What needs to be done: Copy out the full data exactly as given; pictures should not be included.

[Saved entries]

—————

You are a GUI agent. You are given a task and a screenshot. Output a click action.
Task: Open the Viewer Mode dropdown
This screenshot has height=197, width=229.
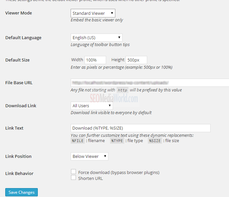point(93,13)
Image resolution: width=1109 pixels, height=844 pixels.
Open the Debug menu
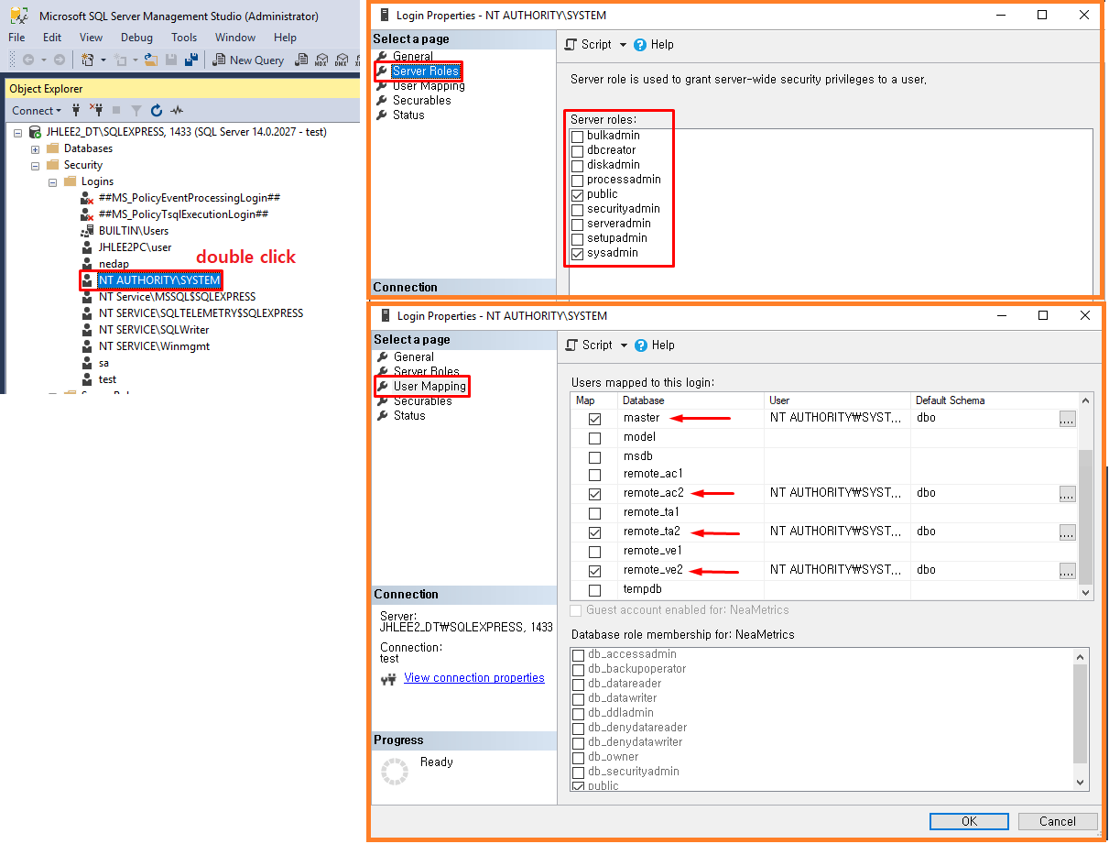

—————

Problem solution:
You are a GUI agent. You are given a task and a screenshot. Output a click action.
Task: Open the Viewer Mode dropdown
This screenshot has height=197, width=229.
point(93,13)
Image resolution: width=1109 pixels, height=844 pixels.
Open the Debug menu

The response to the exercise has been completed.